I take Baxter to the first meeting. When I tell him he's got the account he thinks I'm joking. I wish I was. It occurs to me that Hilary is laughing and it's at my expense. I suppress the thought and spout some nonsense to Baxter about deserving it and the board having noticed him and all the time imagine Collins' poisonous eyes on my back.
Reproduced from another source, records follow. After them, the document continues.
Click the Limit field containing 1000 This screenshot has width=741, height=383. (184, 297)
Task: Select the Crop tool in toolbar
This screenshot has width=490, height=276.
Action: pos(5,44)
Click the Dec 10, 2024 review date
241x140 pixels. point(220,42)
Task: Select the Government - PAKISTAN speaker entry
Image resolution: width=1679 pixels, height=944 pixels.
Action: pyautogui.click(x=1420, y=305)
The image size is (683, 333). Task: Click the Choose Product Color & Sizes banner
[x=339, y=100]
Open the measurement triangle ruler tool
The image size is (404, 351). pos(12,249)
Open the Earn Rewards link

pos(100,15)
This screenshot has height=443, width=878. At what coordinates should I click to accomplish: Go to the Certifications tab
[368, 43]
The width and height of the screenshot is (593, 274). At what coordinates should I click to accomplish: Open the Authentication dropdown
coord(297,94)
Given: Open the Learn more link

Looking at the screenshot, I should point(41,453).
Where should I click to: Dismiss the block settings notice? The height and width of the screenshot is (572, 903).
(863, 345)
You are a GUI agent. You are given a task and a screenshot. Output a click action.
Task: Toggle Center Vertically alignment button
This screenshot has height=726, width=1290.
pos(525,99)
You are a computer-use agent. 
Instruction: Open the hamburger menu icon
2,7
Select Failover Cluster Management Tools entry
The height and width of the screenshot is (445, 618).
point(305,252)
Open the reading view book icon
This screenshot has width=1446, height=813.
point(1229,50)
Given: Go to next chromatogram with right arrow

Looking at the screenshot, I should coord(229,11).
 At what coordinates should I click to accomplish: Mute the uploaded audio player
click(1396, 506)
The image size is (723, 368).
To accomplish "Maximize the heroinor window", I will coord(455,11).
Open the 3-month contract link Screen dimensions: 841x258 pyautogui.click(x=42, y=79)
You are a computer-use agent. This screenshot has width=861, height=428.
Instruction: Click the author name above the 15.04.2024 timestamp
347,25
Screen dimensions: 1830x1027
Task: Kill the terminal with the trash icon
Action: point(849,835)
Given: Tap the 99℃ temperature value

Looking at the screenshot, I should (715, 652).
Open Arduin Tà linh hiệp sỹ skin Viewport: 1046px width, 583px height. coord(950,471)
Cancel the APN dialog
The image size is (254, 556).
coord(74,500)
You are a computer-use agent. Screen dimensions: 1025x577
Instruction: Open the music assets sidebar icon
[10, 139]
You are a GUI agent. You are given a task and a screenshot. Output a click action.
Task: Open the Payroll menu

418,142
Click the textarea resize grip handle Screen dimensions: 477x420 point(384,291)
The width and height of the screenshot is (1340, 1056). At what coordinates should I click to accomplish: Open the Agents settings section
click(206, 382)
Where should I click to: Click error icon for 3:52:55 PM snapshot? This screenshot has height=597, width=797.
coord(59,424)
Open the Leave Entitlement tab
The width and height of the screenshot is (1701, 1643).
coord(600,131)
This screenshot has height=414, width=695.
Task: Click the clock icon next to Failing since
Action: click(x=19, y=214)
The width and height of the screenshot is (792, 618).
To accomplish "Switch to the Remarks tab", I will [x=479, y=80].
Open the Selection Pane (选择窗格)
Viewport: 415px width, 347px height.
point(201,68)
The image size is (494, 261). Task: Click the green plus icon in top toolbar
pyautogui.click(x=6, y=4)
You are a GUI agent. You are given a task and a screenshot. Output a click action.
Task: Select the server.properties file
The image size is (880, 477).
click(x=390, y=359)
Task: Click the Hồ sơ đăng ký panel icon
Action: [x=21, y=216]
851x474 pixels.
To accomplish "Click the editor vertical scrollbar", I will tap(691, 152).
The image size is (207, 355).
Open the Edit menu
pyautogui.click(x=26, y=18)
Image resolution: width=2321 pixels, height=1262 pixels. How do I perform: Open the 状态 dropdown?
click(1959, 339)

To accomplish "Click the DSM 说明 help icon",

As we drive to the meeting the rain lashes the windscreen so heavily the wipers can't keep up and I find myself hunched over the steering wheel, face against the glass, squinting and following the scrape of plastic against glass and the millisecond of clear vision that follows it. I feel shit and cheap and try to make friendly conversation in the car. I can't suppress the sensation I'm cheating Collins even though I don't like the prick and I struggle to find myself in the politics. On the radio there is an advert for a homebuilder, based around an old 50s hit, I sing along and admire the artistry, wishing I'd thought of it and feeling manipulated all at the same time.